🖥️

Deep Learning Hardware and Frameworks

Dec 6, 2025

Overview

  • Lecture 9: Deep Learning Hardware and Software — practical focus with code examples.
  • Covers hardware (CPUs, GPUs, TPUs), GPU internals (SMs, FP32 cores, Tensor Cores), and software frameworks (PyTorch, TensorFlow).
  • Emphasizes computation vs. memory trade-offs, dynamic vs. static computation graphs, and framework features.
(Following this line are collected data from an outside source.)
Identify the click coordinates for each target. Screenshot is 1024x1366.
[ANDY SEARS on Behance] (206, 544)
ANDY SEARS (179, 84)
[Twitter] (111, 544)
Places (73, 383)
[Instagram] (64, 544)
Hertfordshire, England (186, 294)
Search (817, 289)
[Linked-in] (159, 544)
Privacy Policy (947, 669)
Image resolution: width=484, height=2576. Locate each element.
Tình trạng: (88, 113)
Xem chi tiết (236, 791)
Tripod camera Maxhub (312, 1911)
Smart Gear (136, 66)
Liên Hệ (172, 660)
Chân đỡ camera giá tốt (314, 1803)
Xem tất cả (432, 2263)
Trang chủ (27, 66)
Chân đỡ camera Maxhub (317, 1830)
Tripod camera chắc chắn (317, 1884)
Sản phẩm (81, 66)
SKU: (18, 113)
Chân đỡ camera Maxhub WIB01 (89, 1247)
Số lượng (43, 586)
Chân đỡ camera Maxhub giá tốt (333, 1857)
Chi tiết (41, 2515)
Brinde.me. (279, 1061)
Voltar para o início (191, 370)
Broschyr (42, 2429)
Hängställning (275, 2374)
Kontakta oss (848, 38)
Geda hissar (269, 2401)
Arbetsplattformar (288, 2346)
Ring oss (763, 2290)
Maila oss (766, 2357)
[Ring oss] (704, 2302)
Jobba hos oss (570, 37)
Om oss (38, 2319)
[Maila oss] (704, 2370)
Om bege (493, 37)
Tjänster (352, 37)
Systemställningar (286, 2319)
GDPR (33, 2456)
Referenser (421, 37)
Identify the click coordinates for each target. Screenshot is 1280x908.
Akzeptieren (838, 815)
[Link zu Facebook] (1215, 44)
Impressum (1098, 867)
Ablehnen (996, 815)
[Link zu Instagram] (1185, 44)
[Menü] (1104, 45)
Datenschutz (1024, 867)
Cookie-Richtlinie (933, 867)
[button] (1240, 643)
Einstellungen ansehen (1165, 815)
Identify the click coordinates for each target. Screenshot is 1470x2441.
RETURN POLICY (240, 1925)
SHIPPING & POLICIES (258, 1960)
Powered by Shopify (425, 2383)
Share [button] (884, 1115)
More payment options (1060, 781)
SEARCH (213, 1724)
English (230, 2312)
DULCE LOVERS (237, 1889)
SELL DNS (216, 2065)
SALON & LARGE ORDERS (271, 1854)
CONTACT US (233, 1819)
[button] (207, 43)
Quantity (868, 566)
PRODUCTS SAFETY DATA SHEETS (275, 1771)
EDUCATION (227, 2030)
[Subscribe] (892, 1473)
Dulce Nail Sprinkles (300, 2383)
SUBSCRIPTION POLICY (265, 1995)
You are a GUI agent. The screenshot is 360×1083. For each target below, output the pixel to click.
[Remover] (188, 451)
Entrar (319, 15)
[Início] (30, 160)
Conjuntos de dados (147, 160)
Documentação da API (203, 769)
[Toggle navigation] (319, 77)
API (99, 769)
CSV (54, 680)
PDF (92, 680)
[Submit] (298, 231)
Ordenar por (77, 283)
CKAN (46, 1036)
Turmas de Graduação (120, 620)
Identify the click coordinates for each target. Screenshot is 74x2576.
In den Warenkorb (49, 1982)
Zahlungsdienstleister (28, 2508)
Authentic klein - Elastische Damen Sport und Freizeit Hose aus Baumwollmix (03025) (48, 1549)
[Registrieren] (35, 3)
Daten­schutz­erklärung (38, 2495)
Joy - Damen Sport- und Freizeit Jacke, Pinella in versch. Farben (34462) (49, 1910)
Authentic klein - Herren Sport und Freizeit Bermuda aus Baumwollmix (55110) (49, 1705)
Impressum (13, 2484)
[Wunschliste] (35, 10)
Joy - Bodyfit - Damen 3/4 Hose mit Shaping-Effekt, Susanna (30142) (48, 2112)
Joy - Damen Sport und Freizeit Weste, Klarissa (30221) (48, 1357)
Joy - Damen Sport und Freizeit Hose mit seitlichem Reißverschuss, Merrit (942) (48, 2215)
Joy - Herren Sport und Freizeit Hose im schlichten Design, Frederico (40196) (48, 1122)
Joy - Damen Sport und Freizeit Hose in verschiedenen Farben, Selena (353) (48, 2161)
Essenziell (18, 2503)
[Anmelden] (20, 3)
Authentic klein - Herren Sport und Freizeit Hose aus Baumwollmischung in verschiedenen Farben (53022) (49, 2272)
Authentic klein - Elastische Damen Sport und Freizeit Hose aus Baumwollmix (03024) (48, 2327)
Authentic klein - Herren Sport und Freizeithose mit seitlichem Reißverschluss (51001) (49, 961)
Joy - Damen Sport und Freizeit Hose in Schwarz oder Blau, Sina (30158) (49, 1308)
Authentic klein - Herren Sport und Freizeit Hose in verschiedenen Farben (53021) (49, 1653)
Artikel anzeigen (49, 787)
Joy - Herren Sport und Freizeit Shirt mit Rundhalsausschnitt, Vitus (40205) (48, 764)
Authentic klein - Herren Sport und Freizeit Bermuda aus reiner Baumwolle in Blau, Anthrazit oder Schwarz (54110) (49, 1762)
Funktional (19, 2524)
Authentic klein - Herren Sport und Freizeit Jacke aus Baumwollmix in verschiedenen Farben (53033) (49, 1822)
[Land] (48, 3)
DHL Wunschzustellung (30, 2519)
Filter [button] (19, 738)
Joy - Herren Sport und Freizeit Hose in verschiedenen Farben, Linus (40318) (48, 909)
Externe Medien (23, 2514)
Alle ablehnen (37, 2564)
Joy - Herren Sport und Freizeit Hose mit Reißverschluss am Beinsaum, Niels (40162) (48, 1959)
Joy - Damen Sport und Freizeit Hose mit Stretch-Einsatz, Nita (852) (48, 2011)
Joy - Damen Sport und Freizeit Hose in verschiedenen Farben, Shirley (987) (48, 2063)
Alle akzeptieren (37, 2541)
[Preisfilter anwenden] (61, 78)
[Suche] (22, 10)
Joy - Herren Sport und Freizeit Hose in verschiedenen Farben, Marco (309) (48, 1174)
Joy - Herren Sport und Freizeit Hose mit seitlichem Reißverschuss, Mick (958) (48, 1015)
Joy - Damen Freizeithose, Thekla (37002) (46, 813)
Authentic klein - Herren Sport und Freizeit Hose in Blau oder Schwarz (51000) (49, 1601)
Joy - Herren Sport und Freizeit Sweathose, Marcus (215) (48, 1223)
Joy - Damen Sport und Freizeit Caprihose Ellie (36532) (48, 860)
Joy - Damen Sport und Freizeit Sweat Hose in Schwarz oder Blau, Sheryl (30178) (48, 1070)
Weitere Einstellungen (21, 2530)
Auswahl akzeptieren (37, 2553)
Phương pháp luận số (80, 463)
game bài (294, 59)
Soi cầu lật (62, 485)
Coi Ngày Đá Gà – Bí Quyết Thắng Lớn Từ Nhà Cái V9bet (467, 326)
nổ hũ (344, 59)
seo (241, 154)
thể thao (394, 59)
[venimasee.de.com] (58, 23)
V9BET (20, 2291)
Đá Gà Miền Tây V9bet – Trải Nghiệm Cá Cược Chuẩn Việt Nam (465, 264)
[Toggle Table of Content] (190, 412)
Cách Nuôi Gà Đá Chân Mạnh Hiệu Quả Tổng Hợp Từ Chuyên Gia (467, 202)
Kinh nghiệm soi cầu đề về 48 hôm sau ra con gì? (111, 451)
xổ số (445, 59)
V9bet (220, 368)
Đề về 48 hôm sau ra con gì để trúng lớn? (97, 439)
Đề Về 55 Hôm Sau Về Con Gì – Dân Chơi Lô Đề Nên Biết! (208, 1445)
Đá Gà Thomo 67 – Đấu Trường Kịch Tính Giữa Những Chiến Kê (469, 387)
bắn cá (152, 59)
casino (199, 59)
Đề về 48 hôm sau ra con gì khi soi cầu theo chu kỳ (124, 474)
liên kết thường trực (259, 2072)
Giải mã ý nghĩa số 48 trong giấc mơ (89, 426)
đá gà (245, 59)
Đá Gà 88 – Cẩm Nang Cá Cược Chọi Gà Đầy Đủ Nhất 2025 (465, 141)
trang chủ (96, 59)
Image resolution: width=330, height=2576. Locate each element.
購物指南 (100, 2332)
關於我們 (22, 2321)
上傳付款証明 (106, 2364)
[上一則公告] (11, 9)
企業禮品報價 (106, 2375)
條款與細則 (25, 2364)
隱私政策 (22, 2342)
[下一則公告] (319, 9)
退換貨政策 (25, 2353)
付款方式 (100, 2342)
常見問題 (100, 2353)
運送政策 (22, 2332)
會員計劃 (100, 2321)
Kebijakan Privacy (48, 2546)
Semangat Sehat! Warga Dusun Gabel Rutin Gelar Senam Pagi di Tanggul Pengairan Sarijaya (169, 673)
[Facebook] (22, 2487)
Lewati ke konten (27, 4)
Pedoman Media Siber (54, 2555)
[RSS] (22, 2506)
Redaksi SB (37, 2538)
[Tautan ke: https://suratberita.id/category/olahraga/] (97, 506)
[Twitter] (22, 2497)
Deep Learning Hardware: Key Concepts

  • CPUs vs GPUs:
    • CPUs: fewer powerful cores, high clock speeds, advanced caching/branch prediction.
    • GPUs: many simpler cores, lower clock speeds, massively parallel for data-parallel tasks.
  • Flops-per-dollar trend:
    • GPUs became dramatically more cost-effective since ~2012, enabling large-scale deep learning.
  • GPU device is a mini-computer:
    • Includes its own memory modules and cooling; has hierarchical compute units.

GPU Internal Architecture

  • Streaming Multiprocessors (SMs):
    • NVIDIA GPUs have many SMs (example: 72 SMs in RTX Titan).
    • Each SM contains many FP32 cores (example: 64 FP32 units per SM).
    • FP32 cores can perform multiply-accumulate (two FP ops) per clock cycle.
  • Tensor Cores:
    • Specialized hardware for mixed-precision matrix multiply (e.g., 4x4 GEMM + add per cycle).
    • Use mixed precision: multiplications in FP16, accumulations in FP32.
    • Much higher throughput for matrix multiply/convolution (example: Tensor Cores yield large TFLOPS improvements).
    • To use Tensor Cores in PyTorch: switch input data type to FP16 (mixed precision); may require tuning for numerical stability.
  • Memory differences:
    • Consumer GPUs use GDDR6 (less memory bandwidth, less memory capacity).
    • Compute GPUs use High-Bandwidth Memory (HBM) with greater bandwidth and capacity.
    • Memory bandwidth often bottlenecks many GPU workloads; larger/faster memory enables larger models and faster training.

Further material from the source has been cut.